Die minderjährige Tochter beantragte die pflegschaftsbehördliche Genehmigung unter anderem des Anschlusses als Privatbeteiligte im anhängigen Strafverfahren gegen den Bürgermeister der zuständigen Gemeinde zur Geltendmachung allfälliger Schadenersatzansprüche, der Geltendmachung von Schadenersatzansprüchen gegen die Gemeinde und das Land Tirol sowie von Schadenersatz- oder Pflichtteilsansprüchen gegen den ehemaligen Legatar Gerhard U*****.

Vertreten durch ihren früheren Abwesenheitskurator als Verfahrenshelfer erhob sie Rekurse gegen den Beschluss über die Überlassung an Zahlungs statt (ON 79), der ihrem bestellten Verfahrenshelfer neuerlich zugestellt worden war, sowie gegen die verfügte Einstellung des Verlassenschaftsverfahrens (der Nachtragsabhandlung) mit Beschluss vom 4. 6. 2009 (ON 93).

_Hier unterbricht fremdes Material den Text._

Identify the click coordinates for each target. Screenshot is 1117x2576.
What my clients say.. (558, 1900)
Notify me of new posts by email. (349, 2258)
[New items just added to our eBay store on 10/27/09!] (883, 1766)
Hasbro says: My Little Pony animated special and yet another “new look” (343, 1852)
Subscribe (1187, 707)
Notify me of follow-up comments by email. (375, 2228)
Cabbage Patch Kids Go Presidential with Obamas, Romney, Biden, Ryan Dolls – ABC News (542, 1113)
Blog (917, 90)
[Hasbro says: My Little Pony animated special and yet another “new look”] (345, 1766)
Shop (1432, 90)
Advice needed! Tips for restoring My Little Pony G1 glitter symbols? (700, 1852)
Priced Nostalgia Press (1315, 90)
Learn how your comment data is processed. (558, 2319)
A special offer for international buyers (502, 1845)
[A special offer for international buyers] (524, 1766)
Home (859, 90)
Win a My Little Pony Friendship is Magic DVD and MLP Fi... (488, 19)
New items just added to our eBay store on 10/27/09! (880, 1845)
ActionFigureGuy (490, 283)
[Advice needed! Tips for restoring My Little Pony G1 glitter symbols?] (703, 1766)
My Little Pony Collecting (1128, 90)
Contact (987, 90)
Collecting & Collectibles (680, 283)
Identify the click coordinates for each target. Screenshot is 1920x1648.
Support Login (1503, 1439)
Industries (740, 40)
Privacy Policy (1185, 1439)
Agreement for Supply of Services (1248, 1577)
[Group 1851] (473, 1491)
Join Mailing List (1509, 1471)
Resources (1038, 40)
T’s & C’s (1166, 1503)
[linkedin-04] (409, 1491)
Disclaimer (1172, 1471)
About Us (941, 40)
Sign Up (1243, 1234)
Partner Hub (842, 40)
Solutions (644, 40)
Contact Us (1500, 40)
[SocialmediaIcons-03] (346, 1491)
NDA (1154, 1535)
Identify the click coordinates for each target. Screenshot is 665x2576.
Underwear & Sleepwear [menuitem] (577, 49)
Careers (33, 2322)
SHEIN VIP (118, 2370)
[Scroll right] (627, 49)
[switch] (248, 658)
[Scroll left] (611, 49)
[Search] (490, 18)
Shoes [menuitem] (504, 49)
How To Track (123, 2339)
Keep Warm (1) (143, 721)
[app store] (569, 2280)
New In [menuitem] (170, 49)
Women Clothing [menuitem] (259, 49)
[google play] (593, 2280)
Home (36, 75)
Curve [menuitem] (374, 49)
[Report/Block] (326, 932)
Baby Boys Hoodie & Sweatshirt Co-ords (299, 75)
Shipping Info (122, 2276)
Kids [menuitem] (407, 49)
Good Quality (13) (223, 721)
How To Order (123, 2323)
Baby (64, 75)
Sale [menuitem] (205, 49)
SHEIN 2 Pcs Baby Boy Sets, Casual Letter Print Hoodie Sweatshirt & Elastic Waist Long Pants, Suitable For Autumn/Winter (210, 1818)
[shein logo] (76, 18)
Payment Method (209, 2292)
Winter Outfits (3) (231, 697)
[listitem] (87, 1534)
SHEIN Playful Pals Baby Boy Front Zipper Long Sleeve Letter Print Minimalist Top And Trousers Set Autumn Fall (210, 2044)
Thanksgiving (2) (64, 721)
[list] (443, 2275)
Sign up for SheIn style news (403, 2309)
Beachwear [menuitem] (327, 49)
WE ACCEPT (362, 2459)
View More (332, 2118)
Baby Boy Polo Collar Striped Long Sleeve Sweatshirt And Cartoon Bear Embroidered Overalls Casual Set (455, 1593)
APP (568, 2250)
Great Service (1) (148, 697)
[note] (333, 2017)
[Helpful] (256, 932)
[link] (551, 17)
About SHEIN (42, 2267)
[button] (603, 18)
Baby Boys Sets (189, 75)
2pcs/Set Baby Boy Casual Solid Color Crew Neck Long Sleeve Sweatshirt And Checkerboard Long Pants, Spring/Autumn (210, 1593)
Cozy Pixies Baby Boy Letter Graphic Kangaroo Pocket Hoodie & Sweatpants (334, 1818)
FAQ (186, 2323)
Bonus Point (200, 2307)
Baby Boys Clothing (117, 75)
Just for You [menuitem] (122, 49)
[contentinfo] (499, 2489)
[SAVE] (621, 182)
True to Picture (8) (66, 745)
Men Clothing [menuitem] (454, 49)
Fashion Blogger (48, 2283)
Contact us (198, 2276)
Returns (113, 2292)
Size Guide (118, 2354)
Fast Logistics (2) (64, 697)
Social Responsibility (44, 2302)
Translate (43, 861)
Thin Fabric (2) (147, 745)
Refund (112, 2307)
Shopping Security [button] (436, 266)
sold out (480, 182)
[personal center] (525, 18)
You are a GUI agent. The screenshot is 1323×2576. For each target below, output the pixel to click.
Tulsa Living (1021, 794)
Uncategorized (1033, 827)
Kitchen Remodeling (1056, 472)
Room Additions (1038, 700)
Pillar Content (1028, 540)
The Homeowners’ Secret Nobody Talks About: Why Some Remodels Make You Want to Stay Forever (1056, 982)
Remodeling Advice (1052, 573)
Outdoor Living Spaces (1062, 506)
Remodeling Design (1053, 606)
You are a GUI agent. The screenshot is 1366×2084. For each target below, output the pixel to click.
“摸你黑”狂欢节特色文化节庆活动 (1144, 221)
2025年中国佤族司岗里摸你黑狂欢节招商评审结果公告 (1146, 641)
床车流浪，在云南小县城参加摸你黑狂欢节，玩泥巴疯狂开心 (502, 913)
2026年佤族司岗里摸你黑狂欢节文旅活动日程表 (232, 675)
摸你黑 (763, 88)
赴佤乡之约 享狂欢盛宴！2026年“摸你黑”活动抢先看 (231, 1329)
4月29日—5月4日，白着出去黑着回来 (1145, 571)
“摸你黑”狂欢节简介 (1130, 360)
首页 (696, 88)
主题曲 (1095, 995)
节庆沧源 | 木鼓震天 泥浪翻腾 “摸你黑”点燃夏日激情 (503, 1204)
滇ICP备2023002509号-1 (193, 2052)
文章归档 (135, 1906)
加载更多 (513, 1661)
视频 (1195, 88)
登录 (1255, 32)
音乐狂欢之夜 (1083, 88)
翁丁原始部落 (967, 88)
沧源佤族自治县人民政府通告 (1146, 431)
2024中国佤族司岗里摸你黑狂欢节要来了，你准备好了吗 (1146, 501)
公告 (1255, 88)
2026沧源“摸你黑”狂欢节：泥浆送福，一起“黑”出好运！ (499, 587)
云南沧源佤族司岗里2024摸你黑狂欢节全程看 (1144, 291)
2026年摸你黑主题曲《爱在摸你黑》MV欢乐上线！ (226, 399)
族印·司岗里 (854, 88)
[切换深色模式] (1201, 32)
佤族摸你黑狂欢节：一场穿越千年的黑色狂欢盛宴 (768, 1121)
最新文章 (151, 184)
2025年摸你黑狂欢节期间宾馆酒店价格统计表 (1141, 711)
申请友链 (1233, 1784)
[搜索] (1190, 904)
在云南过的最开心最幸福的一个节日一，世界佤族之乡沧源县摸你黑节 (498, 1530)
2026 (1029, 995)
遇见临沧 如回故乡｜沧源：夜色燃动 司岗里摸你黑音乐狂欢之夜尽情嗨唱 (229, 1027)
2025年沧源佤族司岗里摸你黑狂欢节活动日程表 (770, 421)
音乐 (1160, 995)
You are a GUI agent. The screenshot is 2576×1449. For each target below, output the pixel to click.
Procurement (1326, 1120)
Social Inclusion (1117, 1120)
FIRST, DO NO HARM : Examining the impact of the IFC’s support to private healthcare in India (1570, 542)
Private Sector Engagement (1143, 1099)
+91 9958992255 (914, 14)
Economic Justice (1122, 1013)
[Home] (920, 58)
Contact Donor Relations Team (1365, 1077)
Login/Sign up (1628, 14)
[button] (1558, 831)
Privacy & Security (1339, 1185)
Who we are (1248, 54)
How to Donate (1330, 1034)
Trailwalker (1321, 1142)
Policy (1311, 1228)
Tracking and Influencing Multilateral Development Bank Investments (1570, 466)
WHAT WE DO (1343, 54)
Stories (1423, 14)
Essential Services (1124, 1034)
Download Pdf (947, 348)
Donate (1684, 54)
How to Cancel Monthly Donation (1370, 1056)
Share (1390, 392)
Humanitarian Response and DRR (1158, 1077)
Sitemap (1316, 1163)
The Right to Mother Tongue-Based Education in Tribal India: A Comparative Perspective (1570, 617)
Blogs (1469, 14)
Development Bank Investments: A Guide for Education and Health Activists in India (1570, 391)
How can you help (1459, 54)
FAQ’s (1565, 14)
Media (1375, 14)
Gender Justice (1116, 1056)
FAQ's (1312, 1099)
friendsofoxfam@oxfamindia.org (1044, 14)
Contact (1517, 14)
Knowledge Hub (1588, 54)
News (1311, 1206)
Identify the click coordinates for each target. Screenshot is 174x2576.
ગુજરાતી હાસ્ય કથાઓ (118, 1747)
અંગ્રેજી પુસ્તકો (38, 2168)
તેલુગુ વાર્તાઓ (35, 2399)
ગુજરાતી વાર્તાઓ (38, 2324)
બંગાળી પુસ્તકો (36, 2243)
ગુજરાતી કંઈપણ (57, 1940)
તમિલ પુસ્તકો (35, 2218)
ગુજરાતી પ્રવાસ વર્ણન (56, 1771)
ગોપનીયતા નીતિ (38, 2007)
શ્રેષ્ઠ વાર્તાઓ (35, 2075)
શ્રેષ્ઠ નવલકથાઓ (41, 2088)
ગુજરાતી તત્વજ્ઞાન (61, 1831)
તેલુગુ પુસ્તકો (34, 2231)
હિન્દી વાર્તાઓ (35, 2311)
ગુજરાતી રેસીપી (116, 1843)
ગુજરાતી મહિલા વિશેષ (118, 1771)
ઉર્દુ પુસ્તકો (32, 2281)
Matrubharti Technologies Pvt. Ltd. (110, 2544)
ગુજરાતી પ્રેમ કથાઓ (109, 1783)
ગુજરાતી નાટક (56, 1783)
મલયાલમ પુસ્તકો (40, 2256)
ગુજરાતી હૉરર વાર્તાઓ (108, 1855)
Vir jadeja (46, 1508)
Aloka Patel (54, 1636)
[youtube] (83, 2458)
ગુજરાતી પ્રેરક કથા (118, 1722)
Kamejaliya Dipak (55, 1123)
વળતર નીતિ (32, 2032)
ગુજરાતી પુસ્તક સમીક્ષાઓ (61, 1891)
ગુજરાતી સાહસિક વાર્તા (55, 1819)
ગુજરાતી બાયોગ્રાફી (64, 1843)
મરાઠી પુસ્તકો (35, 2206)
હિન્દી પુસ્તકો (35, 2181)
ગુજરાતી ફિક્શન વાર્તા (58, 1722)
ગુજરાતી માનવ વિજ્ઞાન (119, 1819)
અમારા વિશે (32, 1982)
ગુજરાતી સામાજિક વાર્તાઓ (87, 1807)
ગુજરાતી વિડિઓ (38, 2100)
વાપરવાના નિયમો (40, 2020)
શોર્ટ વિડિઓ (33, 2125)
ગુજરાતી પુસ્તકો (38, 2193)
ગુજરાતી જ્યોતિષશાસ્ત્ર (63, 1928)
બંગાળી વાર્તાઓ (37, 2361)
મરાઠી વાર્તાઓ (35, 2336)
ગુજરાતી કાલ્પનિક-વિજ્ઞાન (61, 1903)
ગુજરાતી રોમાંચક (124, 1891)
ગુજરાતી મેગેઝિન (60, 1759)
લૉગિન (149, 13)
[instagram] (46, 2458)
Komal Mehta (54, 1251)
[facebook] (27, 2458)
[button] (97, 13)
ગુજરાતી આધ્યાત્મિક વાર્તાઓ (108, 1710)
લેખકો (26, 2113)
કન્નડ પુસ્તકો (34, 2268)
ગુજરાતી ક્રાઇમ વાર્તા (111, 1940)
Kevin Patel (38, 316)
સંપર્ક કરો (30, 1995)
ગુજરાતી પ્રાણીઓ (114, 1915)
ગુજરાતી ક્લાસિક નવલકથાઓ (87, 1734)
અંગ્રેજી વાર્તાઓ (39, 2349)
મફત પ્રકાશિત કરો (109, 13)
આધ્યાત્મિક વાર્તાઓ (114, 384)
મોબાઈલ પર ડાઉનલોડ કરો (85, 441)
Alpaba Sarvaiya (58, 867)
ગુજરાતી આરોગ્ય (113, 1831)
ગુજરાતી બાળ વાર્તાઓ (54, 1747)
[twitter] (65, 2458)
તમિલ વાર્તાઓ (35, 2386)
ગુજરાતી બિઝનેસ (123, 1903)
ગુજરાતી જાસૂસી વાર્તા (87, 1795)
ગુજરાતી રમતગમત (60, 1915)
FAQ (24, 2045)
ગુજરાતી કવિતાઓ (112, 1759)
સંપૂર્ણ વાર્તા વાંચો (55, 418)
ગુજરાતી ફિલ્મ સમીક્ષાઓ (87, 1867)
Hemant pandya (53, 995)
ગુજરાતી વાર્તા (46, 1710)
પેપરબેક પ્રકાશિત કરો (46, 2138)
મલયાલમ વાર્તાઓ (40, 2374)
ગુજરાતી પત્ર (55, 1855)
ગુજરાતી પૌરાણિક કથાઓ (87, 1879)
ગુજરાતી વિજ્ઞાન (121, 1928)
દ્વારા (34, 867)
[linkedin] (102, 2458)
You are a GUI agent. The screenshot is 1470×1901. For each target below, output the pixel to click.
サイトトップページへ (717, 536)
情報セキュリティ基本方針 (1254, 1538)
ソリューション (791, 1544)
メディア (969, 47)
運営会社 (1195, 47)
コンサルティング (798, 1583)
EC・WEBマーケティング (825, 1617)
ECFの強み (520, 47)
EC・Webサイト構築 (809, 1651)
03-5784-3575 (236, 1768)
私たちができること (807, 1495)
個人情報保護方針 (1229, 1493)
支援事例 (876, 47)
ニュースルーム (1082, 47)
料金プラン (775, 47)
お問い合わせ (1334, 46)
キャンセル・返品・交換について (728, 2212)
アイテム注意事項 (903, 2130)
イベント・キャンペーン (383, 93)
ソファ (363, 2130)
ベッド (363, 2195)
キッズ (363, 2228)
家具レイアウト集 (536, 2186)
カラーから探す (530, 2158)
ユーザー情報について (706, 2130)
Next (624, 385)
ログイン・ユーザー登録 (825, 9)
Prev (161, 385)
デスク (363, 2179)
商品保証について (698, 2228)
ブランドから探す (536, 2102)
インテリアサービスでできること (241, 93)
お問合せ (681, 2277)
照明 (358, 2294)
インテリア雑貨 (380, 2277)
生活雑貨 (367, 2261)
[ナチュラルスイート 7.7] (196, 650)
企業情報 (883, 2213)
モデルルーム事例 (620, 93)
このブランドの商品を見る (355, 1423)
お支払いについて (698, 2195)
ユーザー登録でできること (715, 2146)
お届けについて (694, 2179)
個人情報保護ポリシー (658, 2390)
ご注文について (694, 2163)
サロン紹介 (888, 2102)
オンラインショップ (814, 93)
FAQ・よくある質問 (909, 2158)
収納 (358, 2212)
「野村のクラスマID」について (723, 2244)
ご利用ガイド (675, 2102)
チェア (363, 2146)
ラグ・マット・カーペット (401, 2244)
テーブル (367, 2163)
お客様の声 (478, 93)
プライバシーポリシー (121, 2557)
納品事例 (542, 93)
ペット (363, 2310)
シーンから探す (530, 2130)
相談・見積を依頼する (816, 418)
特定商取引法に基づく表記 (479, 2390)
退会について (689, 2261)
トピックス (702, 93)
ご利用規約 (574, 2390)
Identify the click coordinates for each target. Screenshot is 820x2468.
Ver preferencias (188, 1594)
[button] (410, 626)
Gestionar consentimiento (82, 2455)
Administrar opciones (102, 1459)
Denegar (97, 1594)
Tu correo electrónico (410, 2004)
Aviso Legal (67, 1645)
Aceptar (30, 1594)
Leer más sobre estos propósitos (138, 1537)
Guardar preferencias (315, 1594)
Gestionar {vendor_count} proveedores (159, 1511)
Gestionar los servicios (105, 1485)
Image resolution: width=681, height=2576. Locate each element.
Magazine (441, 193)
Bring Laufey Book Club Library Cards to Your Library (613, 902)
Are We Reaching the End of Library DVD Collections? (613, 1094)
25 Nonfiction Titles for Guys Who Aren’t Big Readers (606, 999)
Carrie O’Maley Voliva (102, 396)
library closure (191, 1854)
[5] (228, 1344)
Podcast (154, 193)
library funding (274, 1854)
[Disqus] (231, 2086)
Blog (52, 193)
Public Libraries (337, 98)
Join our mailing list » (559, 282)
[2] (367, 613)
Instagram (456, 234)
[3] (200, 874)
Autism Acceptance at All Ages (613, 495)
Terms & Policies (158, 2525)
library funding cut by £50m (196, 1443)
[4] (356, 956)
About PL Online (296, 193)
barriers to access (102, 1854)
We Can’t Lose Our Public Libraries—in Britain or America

Das Rekursgericht hob den Beschluss ON 79 und das darin anschließende Verfahren als nichtig auf, trug dem Erstgericht die Fortsetzung des Verlassenschaftsverfahrens auf und verwies die Rekurswerberin mit ihrem Rekurs gegen den Beschluss vom 4. 6. 2009 (ON 93) auf diese Entscheidung. Es bewertete den Entscheidungsgegenstand mit über 30.000 EUR und ließ den ordentlichen Revisionsrekurs zu. Auf das Verlassenschaftsverfahren seien nach § 205 AußStrG neu noch die Bestimmungen des alten AußStrG 1854 anzuwenden. § 77 Z 2 AußStrG alt verpflichte das Verlassenschaftsgericht von Amts wegen Kuratoren für vermutliche Erben oder Miterben, deren Aufenthaltsort unbekannt oder soweit entfernt sei, dass sie in gehöriger Zeit ihre Rechte selbst zu vertreten nicht im Stande seien, zu bestellen. Ein Abwesenheitskurator sei aber nach § 131 AußStrG alt nur dann zu bestellen, wenn dem Gericht die Person eines Erben zwar bekannt, dessen Aufenthalt aber unbekannt sei. Der Aufenthalt der minderjährigen Tochter des Erblassers sei keinesfalls unbekannt gewesen, weshalb die Bestellung des Abwesenheitskurators unzulässig und offenbar gesetzwidrig erfolgt sei. Die mit dem Vermächtnisnehmer bzw Nachlassgläubiger geschlossene Vereinbarung der Minderjährigen sei daher mangels ihrer gesetzmäßigen Vertretung unwirksam. Die Unwirksamkeit ergebe sich außerdem aus der fehlenden pflegschaftsgerichtlichen Genehmigung dieser Vereinbarung durch das nach § 109 Abs 2 JN zuständige Bezirksgericht Innere Stadt Wien. Die angeordnete Überlassung an Zahlungs statt sei daher nichtig und überdies deshalb nicht zulässig gewesen, weil die wesentliche Voraussetzung eines unbedeutenden Nachlasses bei der Existenz von Liegenschaften als Nachlassvermögen gefehlt hätte.

Rechtliche Beurteilung

Der gegen diese Entscheidung erhobene Revisionsrekurs Gerhard U*****s ist zulässig und auch berechtigt.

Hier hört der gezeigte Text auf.